Seleksi Duta Baca Pelajar Ngawi 2016 – Gedung Eka Kapti Ngawi – Foto : Alfa
Buku ibarat jendela dunia. Membaca buku adalah aktivitas positif yang dapat menjadikan kecerdasan manusia menjadi berlipat-lipat. Ibarat jendela rumah yang dibuka lebar-lebar, udara pengap dan suasana gelap di dalam kamar berubah menjadi segar dengan berjuta cahaya. Semangat inilah yang kini sedang ditanamkan kepada generasi muda-mudi Ngawi oleh Kantor Perpustakaan, Arsip dan Dokumentasi Kabupaten Ngawi dalam serangkaian acara “Ngawi Book Fair 2016” mulai tanggal 06 – 16 Oktober 2016 di Gedung Eka Kapti.
Salah satu agenda dalam rangkaian kegiatan tersebut salah satunya adalah Pemilihan Duta Pelajar Kabupaten Ngawi Tahun 2016 yang dilaksanakan pada hari Selasa, 11 Oktober 2016. Ada 134 pelajar dari 25 sekolah setingkat SMP dan SMA se-Ngawi yang ikut mendaftar. Di mulai sejak jam 14.00 hingga jam 16.00 waktu setempat, para peserta diberi soal berupa test tulis yang mencakup berbagai materi seperti pengetahuan umum, kepribadian dan wawasan kepustakaan.
Dengan menggunakan sistem gugur, dari 134 pelajar akan diambil 20 besar yang akan berhak untuk mengikuti serangkaian test berikutnya mulai dari wawancara, kemampuan orasi dan teknik penguasaan panggung.
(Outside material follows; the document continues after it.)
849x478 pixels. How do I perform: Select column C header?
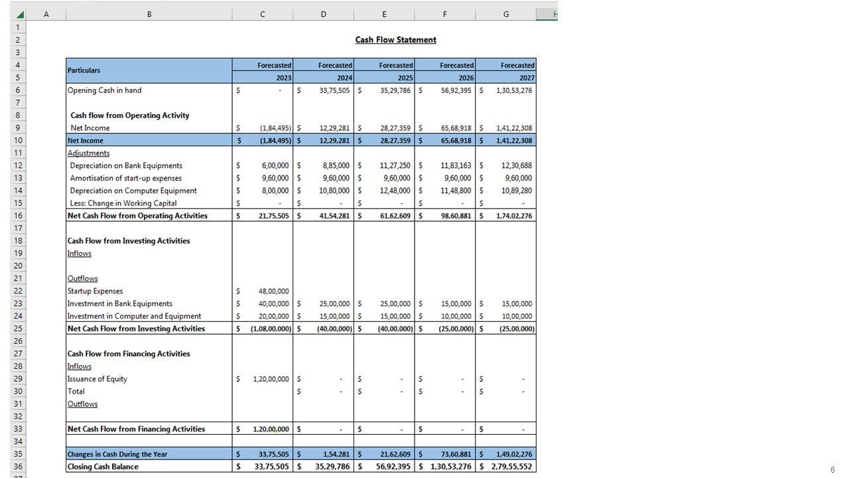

Kemudian akan diseleksi menjadi 10 besar untuk selanjutnya dipilih dan ditentukan juara 1-3, juara harapan 1-3 dan juara favorit pada tahap grand final yang akan dilaksanakan besok Sabtu, 15 Oktober 2016. Tim juri yang ikut menyeleksi di ajang tersebut adalah tokoh-tokoh nasional yang aktif dalam dunia jurnalistik dan budaya seni sastra seperti Cahyono Widijanto, Daniel Tito Setyo Budi serta Rotmianto Mohamad.
Bertindak sebaga mc, Endah Indrastin salah satu aktifis muda dari Dimas Diajeng Ngawi, mengungkapkan bahwa ajang ini dilaksanakan untuk menjaring generas-generasi muda untuk di daulat sebagai tokoh muda yang bisa memompa semangat membaca bagi seluruh warga masyarakat Ngawi. Menurut wanita cantik yang juga menyabet gelar sebagai Pemenang Putri Muslimah Sophie Paris 2014 ini, generasi muda harus pantang menyerah dalam menghadapi setiap tantangan demi menggapai cita-cita.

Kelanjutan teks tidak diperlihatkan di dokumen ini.